# Task data start
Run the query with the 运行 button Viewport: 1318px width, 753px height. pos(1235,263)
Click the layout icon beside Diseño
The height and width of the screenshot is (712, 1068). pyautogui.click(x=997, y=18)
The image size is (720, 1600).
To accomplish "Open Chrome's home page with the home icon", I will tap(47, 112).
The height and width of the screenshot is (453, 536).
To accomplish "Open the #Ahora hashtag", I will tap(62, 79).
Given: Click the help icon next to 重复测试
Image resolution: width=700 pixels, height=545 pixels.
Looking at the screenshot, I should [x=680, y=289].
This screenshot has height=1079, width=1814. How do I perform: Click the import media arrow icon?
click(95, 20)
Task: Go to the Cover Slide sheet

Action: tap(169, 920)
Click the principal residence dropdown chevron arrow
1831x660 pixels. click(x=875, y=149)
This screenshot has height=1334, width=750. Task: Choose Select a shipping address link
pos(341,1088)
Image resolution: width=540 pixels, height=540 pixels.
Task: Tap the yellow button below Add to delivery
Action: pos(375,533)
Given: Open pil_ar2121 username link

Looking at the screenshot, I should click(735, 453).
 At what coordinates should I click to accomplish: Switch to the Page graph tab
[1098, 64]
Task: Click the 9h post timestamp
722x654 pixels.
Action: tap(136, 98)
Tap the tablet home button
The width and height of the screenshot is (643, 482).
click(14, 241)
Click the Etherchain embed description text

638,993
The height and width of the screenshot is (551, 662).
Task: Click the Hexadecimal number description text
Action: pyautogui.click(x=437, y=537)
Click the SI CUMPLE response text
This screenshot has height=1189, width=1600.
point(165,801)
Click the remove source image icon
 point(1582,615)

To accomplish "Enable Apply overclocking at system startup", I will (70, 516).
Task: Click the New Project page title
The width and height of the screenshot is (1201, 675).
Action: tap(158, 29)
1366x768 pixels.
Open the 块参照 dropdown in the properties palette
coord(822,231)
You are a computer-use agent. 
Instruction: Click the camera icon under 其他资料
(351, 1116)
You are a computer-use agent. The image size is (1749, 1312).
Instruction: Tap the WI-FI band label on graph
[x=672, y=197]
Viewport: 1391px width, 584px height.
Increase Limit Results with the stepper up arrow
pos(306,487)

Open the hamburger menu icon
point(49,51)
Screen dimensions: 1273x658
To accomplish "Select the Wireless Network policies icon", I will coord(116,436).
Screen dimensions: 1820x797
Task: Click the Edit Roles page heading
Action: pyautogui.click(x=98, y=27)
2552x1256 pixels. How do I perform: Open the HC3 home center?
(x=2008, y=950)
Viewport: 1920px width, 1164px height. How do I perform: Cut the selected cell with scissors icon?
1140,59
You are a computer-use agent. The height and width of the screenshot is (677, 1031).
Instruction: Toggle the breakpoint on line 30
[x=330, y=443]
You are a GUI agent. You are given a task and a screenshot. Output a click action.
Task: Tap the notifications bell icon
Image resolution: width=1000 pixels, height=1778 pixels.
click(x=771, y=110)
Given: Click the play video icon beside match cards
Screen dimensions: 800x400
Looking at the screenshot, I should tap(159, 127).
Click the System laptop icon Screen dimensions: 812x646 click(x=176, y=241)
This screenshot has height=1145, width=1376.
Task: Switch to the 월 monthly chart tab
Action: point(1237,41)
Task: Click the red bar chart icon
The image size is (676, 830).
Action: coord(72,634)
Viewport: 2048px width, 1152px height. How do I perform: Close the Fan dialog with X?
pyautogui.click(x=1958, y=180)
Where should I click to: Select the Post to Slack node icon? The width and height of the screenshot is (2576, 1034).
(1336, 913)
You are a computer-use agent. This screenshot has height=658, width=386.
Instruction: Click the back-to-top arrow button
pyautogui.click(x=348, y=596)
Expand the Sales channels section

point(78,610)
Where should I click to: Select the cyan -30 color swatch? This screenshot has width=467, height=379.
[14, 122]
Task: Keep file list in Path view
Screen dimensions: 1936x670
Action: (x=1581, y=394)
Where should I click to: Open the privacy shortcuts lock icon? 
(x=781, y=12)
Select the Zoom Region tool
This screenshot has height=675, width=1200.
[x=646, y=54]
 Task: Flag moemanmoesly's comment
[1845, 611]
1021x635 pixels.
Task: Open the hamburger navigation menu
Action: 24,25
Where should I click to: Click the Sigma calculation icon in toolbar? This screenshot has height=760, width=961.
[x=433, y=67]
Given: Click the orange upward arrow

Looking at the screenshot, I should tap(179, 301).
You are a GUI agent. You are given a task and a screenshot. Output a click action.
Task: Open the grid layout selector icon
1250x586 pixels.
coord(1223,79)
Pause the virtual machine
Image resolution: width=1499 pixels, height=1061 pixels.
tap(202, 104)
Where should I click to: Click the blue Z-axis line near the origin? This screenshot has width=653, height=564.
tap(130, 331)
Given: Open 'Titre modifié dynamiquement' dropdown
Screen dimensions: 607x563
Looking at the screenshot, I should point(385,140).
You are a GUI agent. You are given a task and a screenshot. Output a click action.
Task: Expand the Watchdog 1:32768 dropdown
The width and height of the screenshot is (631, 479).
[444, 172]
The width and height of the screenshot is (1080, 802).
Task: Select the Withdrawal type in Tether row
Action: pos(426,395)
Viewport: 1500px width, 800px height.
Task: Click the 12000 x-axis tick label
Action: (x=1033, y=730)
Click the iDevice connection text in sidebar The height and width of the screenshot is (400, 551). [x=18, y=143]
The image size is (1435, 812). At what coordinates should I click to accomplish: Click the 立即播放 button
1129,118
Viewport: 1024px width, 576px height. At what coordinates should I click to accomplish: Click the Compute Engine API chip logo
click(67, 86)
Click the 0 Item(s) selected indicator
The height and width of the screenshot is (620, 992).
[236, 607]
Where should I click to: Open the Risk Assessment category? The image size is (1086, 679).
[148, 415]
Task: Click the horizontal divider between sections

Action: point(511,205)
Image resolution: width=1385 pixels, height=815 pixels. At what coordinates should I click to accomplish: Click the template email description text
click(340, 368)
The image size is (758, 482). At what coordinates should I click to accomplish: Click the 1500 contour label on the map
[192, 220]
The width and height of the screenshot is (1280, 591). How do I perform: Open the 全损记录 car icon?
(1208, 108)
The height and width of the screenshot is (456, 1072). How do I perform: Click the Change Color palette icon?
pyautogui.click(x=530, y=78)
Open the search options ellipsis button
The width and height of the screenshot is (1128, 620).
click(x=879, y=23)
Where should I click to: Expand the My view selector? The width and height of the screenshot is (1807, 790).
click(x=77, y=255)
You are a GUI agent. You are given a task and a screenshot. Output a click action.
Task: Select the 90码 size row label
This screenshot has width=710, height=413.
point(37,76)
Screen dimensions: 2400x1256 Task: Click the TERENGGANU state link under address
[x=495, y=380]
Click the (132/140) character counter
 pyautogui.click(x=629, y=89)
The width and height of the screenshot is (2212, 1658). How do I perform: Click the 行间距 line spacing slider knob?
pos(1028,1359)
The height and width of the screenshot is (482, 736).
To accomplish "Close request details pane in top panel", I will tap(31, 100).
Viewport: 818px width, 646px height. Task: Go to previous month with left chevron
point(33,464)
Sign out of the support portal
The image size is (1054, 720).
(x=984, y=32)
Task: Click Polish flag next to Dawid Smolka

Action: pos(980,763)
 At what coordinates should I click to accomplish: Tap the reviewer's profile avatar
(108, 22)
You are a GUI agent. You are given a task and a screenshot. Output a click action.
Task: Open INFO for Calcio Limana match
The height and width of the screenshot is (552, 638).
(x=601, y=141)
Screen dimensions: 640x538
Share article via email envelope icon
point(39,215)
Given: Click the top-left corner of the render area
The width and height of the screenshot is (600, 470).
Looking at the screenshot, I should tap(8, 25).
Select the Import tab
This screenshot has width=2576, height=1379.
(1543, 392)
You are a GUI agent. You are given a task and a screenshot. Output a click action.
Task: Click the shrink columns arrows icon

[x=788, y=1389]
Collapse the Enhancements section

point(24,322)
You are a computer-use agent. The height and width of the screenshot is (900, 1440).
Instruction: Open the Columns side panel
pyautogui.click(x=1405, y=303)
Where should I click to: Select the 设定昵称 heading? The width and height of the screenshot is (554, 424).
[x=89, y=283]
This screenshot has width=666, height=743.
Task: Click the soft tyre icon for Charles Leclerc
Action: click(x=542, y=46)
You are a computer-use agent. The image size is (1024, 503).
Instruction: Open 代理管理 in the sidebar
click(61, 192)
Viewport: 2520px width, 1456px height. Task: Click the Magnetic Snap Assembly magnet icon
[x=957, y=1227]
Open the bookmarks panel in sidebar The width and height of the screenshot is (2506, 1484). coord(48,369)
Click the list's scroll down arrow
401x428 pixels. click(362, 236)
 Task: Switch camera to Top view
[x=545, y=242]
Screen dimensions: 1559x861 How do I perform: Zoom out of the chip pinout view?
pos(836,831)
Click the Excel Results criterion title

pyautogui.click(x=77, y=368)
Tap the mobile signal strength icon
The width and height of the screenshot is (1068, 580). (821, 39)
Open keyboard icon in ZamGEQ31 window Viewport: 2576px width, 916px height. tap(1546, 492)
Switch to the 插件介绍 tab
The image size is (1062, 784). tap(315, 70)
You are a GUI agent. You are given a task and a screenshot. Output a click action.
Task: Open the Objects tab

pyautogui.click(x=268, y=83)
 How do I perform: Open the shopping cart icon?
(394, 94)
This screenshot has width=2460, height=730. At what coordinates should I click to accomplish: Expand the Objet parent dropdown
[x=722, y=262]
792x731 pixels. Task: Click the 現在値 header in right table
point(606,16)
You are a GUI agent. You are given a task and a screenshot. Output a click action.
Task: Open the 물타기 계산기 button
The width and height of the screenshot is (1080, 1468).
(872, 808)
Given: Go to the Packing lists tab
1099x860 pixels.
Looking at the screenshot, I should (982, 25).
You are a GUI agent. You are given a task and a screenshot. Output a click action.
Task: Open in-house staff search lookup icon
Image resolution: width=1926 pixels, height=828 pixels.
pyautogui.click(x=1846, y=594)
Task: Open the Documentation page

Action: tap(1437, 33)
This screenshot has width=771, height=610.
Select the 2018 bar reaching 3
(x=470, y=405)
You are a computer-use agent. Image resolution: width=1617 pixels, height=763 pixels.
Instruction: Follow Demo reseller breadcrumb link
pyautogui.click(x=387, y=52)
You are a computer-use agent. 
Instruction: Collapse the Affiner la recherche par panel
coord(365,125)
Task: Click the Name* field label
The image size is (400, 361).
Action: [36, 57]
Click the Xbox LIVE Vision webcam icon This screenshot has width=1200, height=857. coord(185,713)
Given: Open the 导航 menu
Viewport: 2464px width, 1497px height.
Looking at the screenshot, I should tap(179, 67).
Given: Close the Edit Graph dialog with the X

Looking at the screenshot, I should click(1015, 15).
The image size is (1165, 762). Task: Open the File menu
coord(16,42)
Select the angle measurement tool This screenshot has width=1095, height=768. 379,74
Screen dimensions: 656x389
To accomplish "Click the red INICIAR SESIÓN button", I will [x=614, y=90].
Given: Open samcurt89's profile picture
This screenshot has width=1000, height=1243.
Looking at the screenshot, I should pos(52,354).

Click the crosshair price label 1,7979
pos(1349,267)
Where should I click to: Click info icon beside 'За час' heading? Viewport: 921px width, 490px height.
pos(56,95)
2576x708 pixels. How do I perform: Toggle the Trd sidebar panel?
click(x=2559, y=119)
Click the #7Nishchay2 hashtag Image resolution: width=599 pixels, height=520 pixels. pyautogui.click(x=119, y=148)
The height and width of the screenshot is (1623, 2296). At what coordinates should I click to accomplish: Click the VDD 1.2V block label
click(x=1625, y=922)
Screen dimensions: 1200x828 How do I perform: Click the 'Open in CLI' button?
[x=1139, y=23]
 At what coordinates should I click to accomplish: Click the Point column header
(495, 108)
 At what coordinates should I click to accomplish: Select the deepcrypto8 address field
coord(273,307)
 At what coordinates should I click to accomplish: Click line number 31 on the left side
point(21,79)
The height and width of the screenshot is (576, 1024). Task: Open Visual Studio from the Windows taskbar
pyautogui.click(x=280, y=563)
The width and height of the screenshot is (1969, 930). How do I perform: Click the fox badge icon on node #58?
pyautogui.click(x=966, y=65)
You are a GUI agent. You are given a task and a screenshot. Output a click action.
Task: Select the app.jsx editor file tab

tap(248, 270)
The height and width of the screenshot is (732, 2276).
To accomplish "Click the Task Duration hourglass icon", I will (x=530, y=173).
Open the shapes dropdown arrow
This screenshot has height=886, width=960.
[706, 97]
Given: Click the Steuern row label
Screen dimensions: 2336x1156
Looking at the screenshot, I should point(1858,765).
# Task data end
— Task details —
Repeat the lines starting with the one containing "The height and width of the screenshot is (1623, 2296)." and ending with the one containing "pyautogui.click(x=280, y=563)", both included.

— Correct output —
The height and width of the screenshot is (1623, 2296). At what coordinates should I click to accomplish: Click the VDD 1.2V block label
click(x=1625, y=922)
Screen dimensions: 1200x828 How do I perform: Click the 'Open in CLI' button?
[x=1139, y=23]
 At what coordinates should I click to accomplish: Click the Point column header
(495, 108)
 At what coordinates should I click to accomplish: Select the deepcrypto8 address field
coord(273,307)
 At what coordinates should I click to accomplish: Click line number 31 on the left side
point(21,79)
The height and width of the screenshot is (576, 1024). Task: Open Visual Studio from the Windows taskbar
pyautogui.click(x=280, y=563)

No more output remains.